First Counselor in the Presiding Bishopric
- 31 March 2012 – 9 October 2015
- Called by: Gary E. Stevenson
- Predecessor: Richard C. Edgley
- Successor: Dean M. Davies
- End reason: Called to be Presiding Bishop

First Quorum of the Seventy
- 5 April 2008 – 31 March 2012
- Called by: Thomas S. Monson
- End reason: Called to be First Counselor in the Presiding Bishopric

Personal details
- Born: Gérald Jean Caussé 20 May 1963 (age 63) Bordeaux, France
- Alma mater: ESSEC Business School
- Spouse(s): Valérie Lucienne Babin ​ ​(m. 1986)​
- Children: 5

= Gérald Caussé =

French religious leader (born 1963)

Gérald Jean Caussé (born 20 May 1963) is a French religious leader and member of the Quorum of the Twelve Apostles of the Church of Jesus Christ of Latter-day Saints.
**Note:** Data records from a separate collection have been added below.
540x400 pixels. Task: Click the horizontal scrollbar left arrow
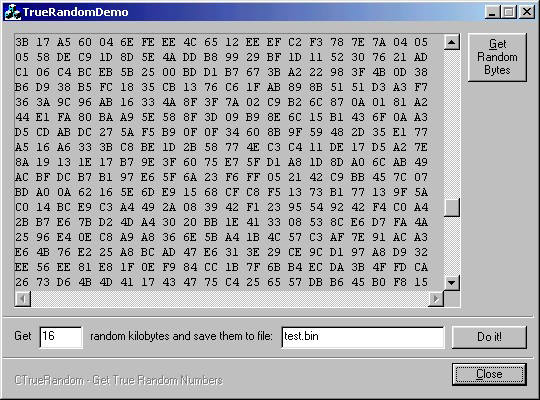22,299
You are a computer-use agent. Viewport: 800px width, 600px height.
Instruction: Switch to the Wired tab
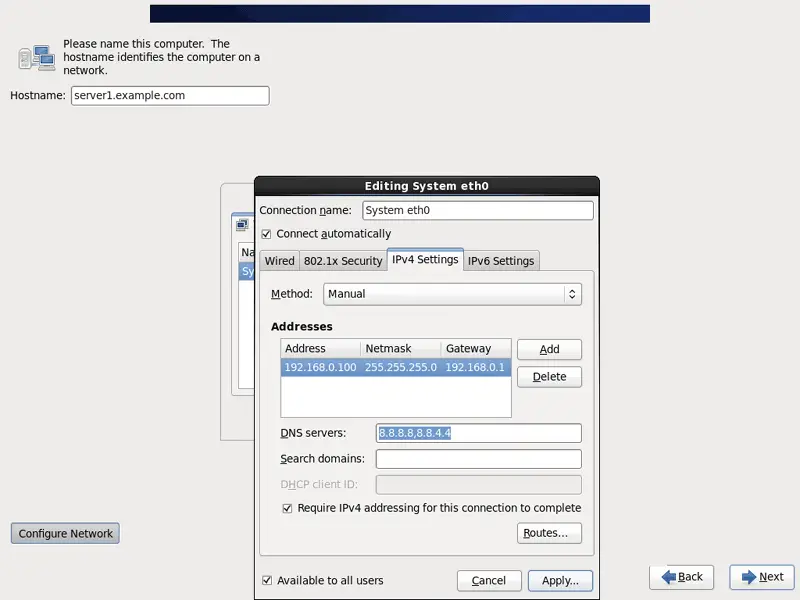pyautogui.click(x=279, y=261)
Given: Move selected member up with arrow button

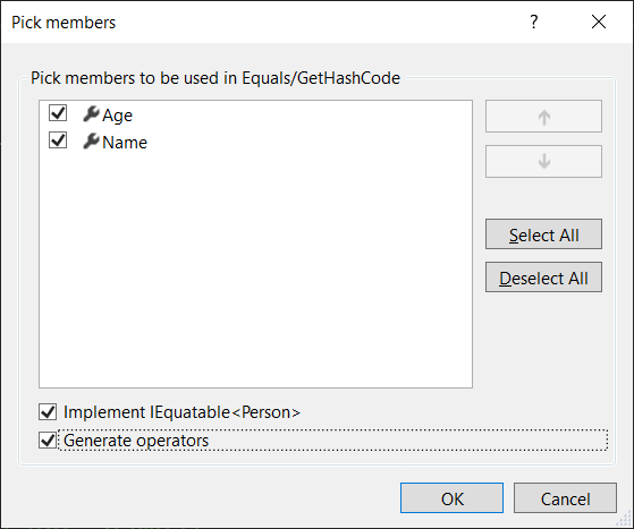Looking at the screenshot, I should coord(543,116).
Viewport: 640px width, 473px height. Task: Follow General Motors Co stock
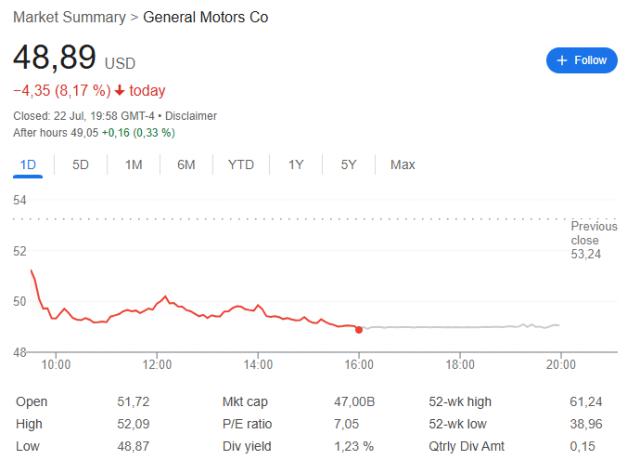coord(582,60)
He has been a general authority of the church since 2008, and was the first ever appointed from France. As a member of the Quorum of the Twelve, Caussé is accepted by the church as a prophet, seer, and revelator. Currently, he is the fourteenth most senior apostle in the church.

Caussé was born in Bordeaux. He served for a year in the French Air Force and later earned a master's degree in business from ESSEC Business School. He worked as a strategy consultant and later served as general manager. Caussé has held numerous positions in the church throughout his life and was called as an apostle on November 6, 2025. He has been married to Valérie Lucienne Babin since 1986, and they have five children.

==Church service==
Caussé was president of the church's Paris France Stake from 2001 to 2007. In April 2007, he became an area seventy in the church's Europe West Area. On 5 April 2008, Caussé became a member of the church's First Quorum of the Seventy. For most of his four years as a member of the First Quorum of the Seventy, Caussé served in the presidency of the church's Europe Area.

On March 31, 2012, he was called to serve as the first counselor to Gary E. Stevenson in the Presiding Bishopric. When Stevenson was called to the Quorum of the Twelve Apostles in October 2015, Caussé succeeded him as the church's presiding bishop. Under the direction of the First Presidency, the Presiding Bishopric is tasked with general oversight of many of the church's day-to-day operations. Among other areas of management, this includes the construction and maintenance of church meetinghouse facilities around the world.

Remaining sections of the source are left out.